- Location of Gonbaki County in Kerman province (center right, yellow)
- Location of Kerman province in Iran
- Coordinates: 28°31′27″N 58°45′27″E﻿ / ﻿28.52417°N 58.75750°E
- Country: Iran
- Province: Kerman
- Capital: Gonbaki
- Districts: Central, Naseriyeh
- Time zone: UTC+3:30 (IRST)

= Gonbaki County =

County in Kerman province, Iran

Gonbaki County (شهرستان گنبکی) is in Kerman province, Iran.
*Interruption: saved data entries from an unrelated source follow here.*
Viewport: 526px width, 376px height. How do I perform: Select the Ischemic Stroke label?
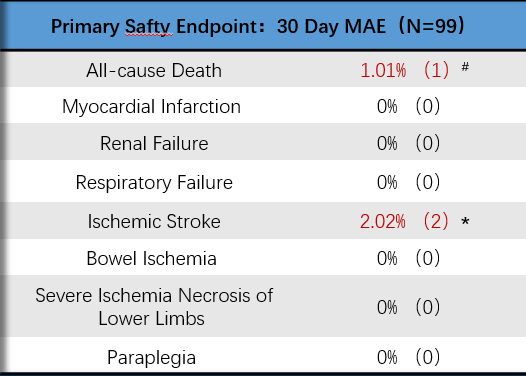pyautogui.click(x=154, y=221)
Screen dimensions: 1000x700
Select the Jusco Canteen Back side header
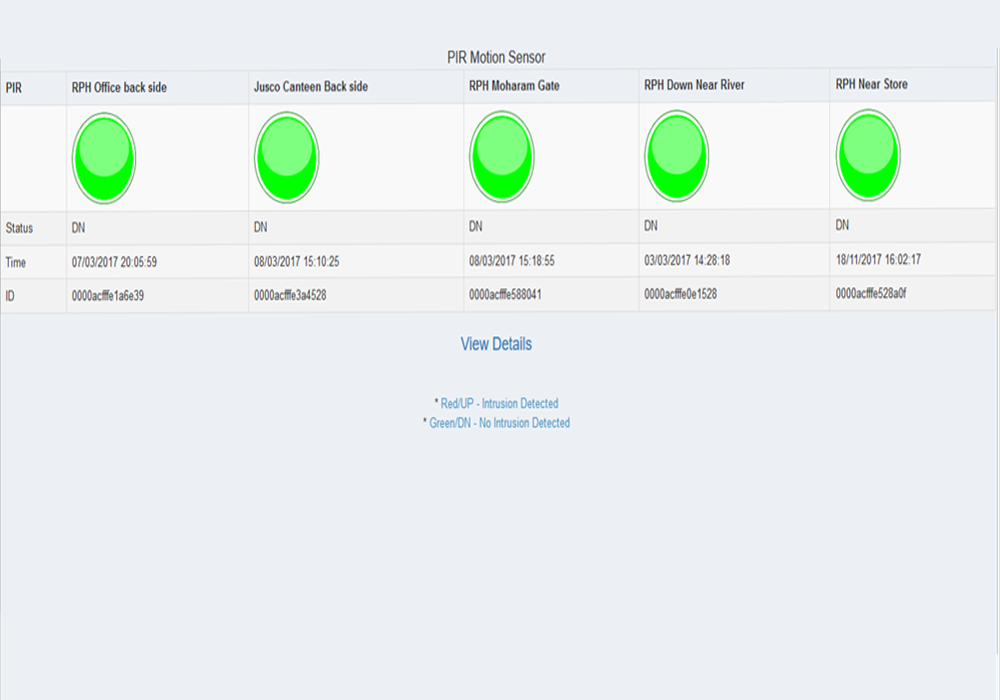[x=311, y=87]
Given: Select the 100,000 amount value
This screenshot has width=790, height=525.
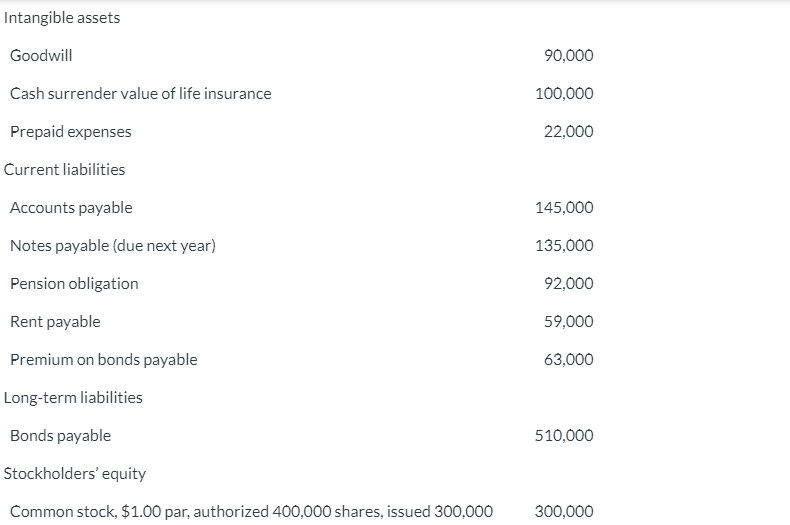Looking at the screenshot, I should (x=564, y=93).
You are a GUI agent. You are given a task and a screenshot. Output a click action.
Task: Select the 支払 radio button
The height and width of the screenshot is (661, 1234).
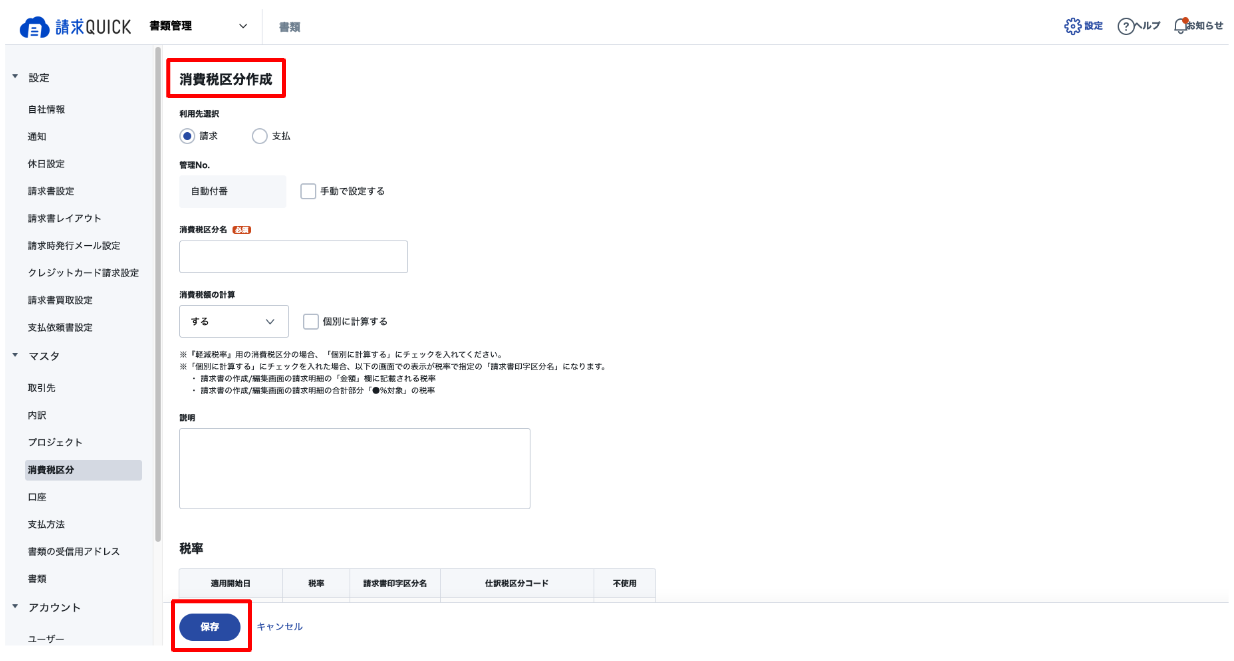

Its capital is the city of Gonbaki, (Note: Formerly the village of Mohammadabad-e Gonbaki) whose population at the time of the 2016 National Census was 7,210 people in 1,869 households.

==History==
After the 2006 census, Rigan District was separated from Bam County in the establishment of Rigan County, which was divided into two districts of two rural districts each, with Mohammadabad as its capital and only city at the time.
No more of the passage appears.